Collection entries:
Content starts

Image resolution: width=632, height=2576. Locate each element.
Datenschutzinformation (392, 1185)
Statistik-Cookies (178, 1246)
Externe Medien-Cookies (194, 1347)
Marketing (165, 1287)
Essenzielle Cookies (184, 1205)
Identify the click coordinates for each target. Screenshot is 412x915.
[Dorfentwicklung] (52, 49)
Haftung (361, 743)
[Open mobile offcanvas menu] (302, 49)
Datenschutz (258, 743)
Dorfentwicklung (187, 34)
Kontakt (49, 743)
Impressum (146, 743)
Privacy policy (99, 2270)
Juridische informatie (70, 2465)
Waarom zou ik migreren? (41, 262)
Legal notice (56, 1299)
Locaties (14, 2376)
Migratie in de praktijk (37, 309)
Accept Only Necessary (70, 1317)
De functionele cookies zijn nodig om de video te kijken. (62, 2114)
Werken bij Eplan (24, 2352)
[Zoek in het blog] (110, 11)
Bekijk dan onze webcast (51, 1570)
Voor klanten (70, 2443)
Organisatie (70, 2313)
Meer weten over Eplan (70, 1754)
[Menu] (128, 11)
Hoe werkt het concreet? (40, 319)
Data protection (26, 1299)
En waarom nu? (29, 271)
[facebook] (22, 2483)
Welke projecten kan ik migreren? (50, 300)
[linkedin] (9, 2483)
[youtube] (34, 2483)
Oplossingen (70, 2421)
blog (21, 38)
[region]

Content ends

* **Work to be completed**
Please give each line above again, word for word.

* **Response area**
Image resolution: width=632, height=2576. Locate each element.
Datenschutzinformation (392, 1185)
Statistik-Cookies (178, 1246)
Externe Medien-Cookies (194, 1347)
Marketing (165, 1287)
Essenzielle Cookies (184, 1205)
Identify the click coordinates for each target. Screenshot is 412x915.
[Dorfentwicklung] (52, 49)
Haftung (361, 743)
[Open mobile offcanvas menu] (302, 49)
Datenschutz (258, 743)
Dorfentwicklung (187, 34)
Kontakt (49, 743)
Impressum (146, 743)
Privacy policy (99, 2270)
Juridische informatie (70, 2465)
Waarom zou ik migreren? (41, 262)
Legal notice (56, 1299)
Locaties (14, 2376)
Migratie in de praktijk (37, 309)
Accept Only Necessary (70, 1317)
De functionele cookies zijn nodig om de video te kijken. (62, 2114)
Werken bij Eplan (24, 2352)
[Zoek in het blog] (110, 11)
Bekijk dan onze webcast (51, 1570)
Voor klanten (70, 2443)
Organisatie (70, 2313)
Meer weten over Eplan (70, 1754)
[Menu] (128, 11)
Hoe werkt het concreet? (40, 319)
Data protection (26, 1299)
En waarom nu? (29, 271)
[facebook] (22, 2483)
Welke projecten kan ik migreren? (50, 300)
[linkedin] (9, 2483)
[youtube] (34, 2483)
Oplossingen (70, 2421)
blog (21, 38)
[region]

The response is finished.